> [About this task] Give the entries below again exactly. Their pictures are not needed.

[[ Information open ]]

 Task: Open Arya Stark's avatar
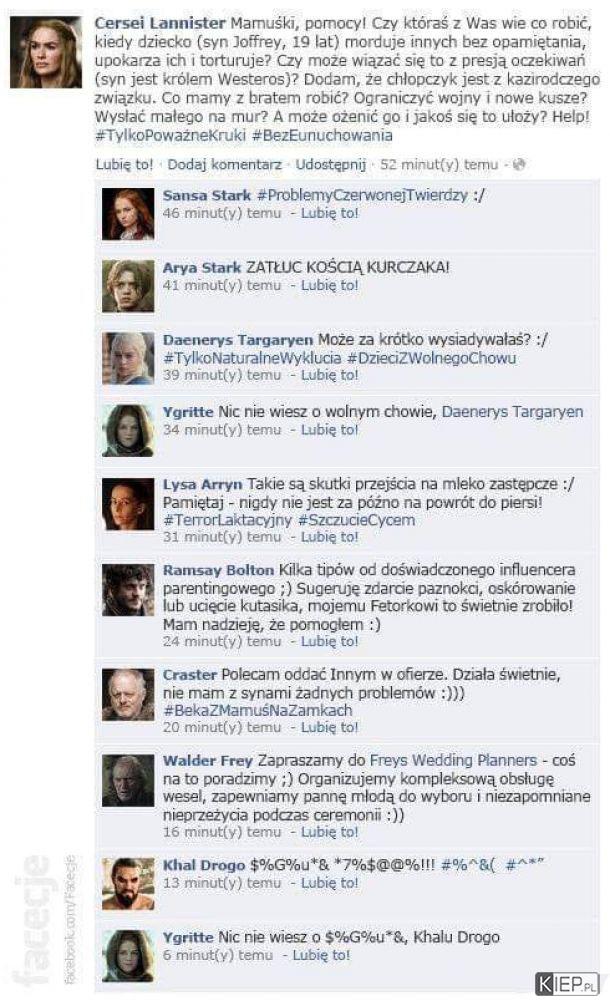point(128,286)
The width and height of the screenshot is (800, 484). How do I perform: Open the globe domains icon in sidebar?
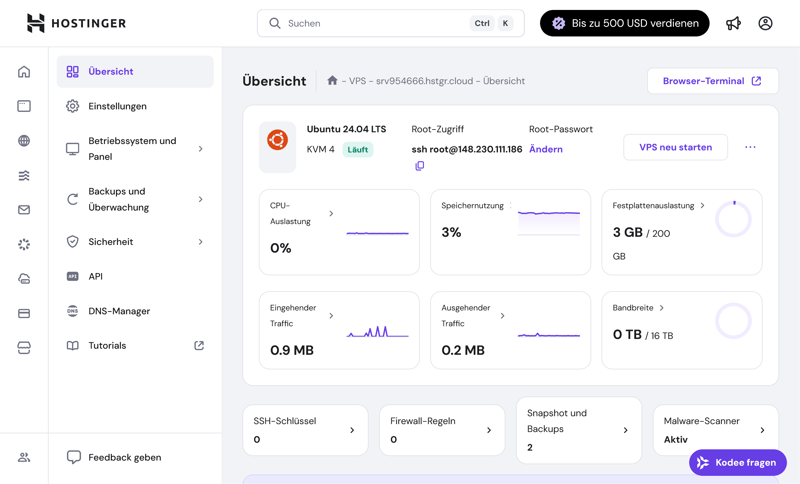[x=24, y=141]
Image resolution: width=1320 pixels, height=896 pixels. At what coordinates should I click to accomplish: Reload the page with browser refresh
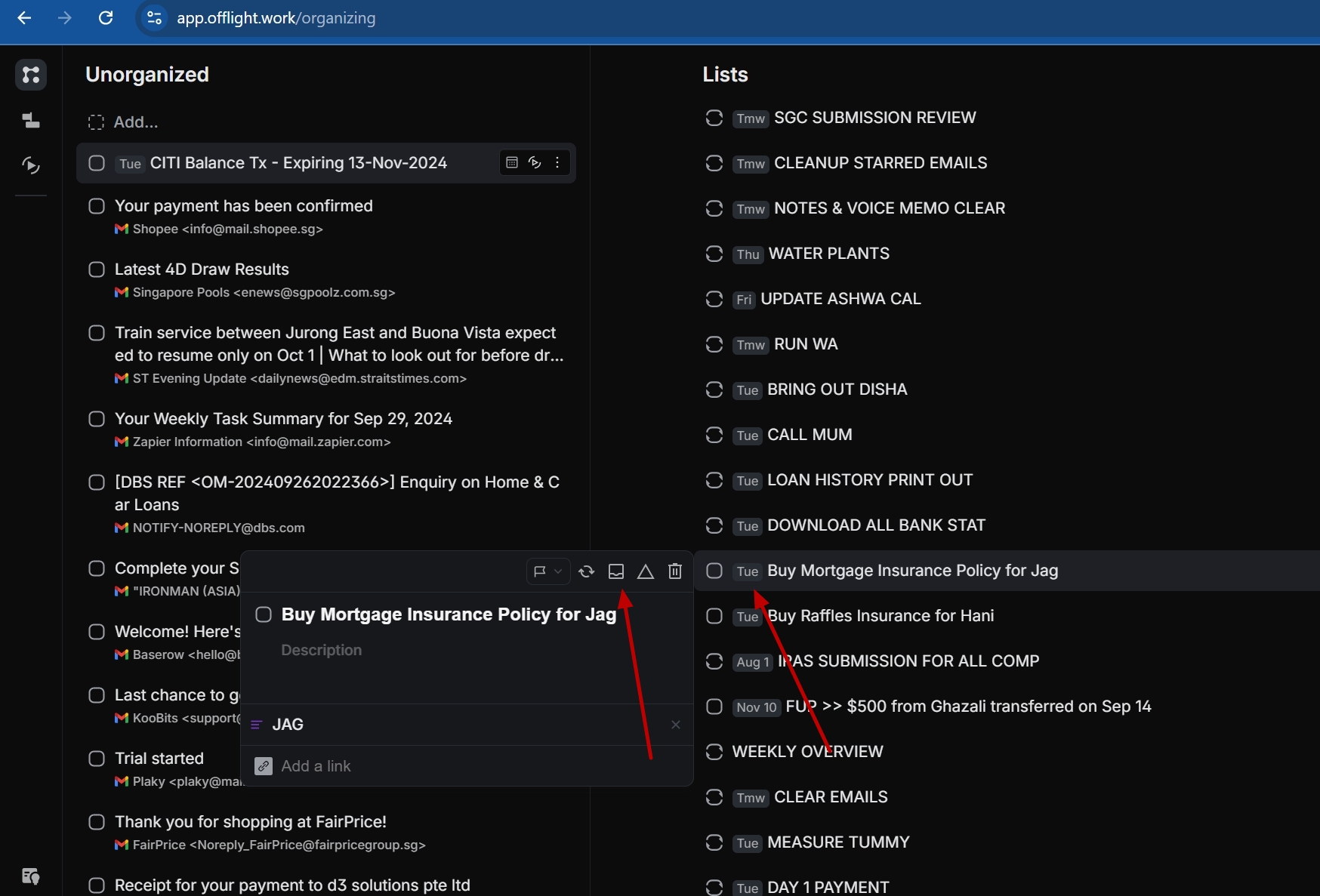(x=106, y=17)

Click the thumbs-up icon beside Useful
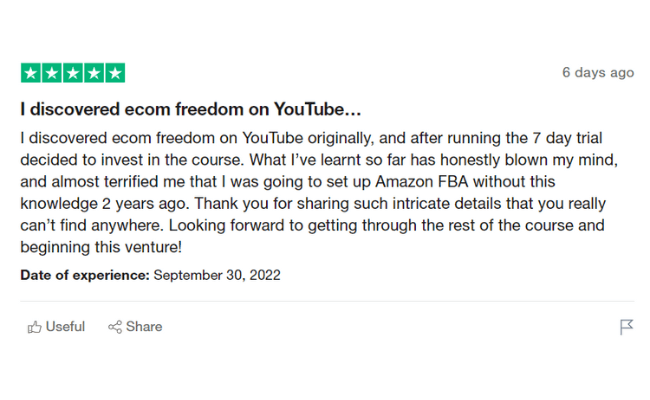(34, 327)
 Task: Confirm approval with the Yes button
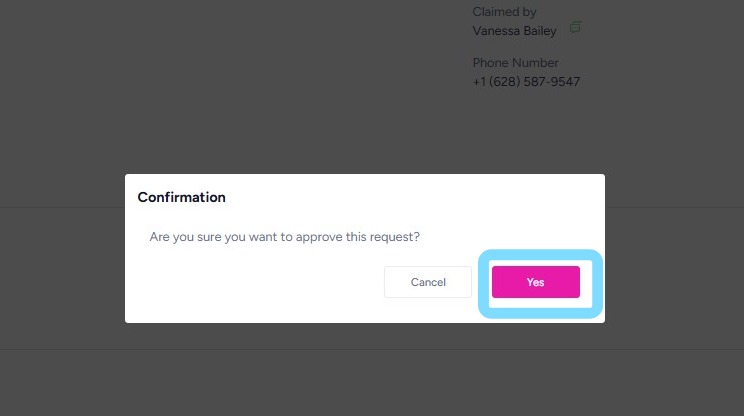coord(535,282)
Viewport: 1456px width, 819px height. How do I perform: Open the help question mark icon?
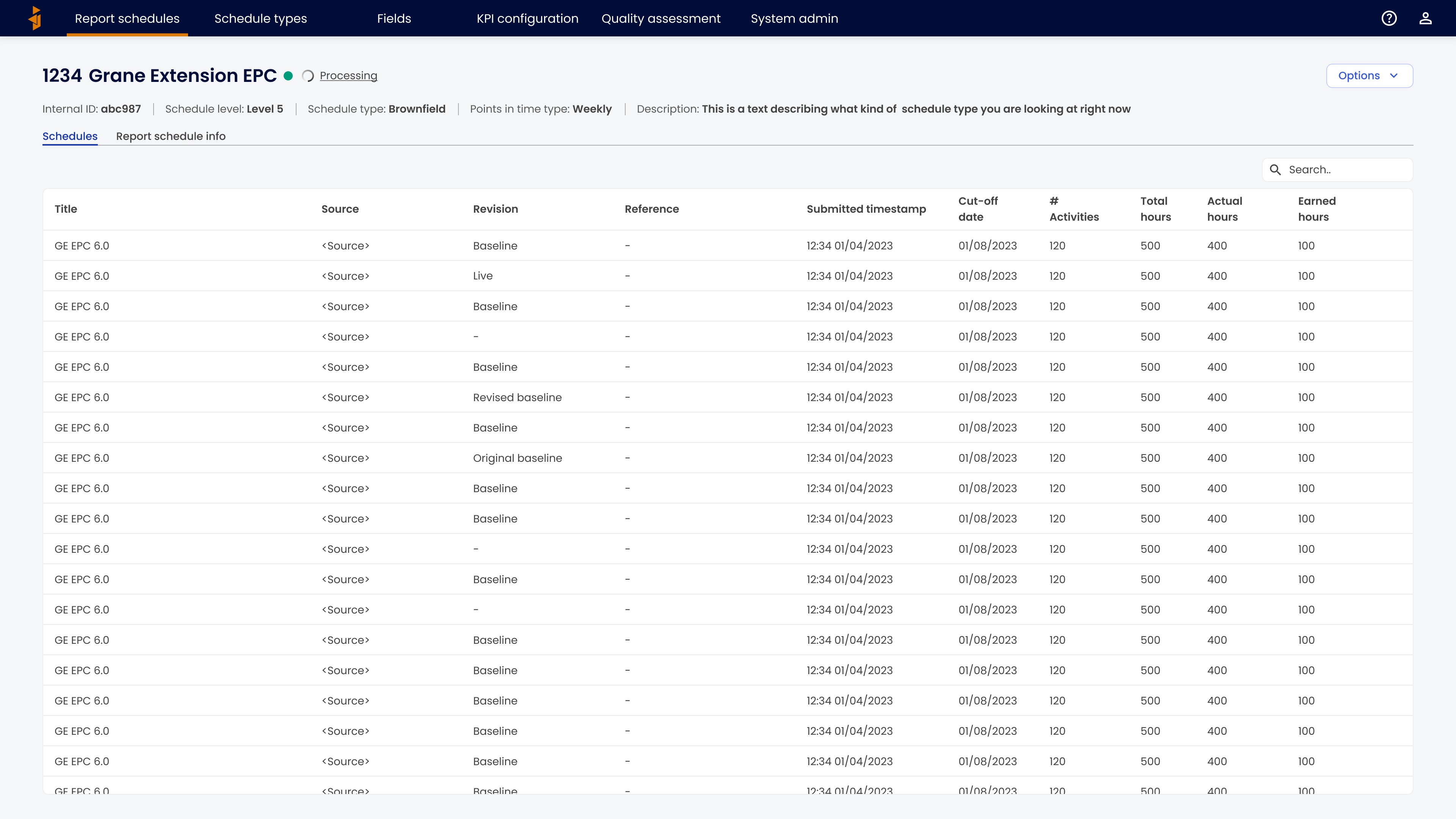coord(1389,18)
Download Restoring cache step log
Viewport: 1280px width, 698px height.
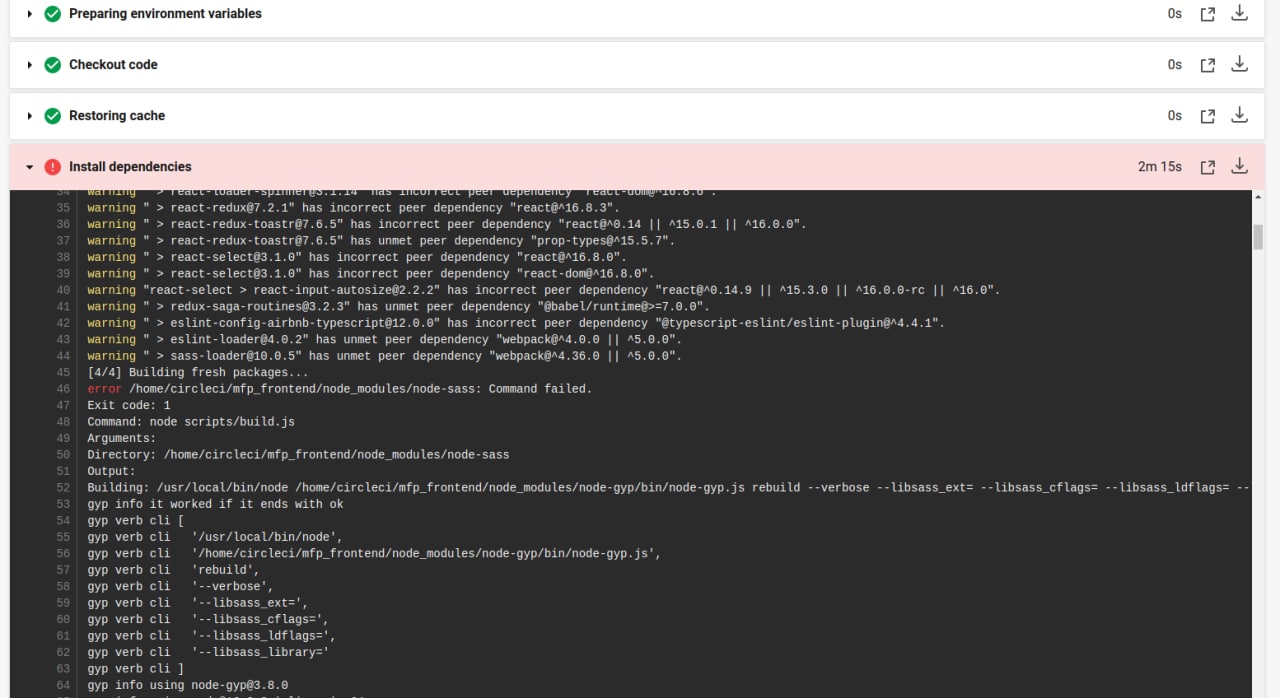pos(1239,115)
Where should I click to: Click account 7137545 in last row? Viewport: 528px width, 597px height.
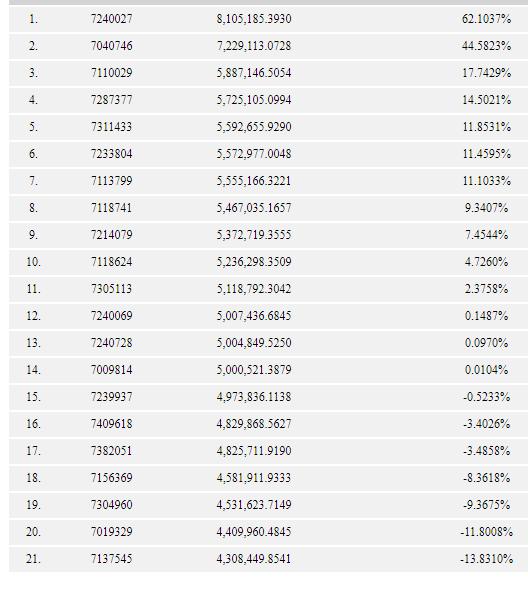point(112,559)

[[ Information closed ]]

> [Task solution]
 Task: Open Arya Stark's avatar
point(128,286)
The width and height of the screenshot is (800, 484). How do I perform: Open the globe domains icon in sidebar?
[x=24, y=141]
Image resolution: width=1320 pixels, height=896 pixels. At what coordinates should I click to accomplish: Reload the page with browser refresh
(x=106, y=17)

Click the thumbs-up icon beside Useful
(34, 327)
 Task: Confirm approval with the Yes button
coord(535,282)
Viewport: 1456px width, 819px height. How do I perform: Open the help question mark icon?
coord(1389,18)
Download Restoring cache step log
Viewport: 1280px width, 698px height.
pos(1239,115)
Where should I click to: Click account 7137545 in last row? Viewport: 528px width, 597px height.
point(112,559)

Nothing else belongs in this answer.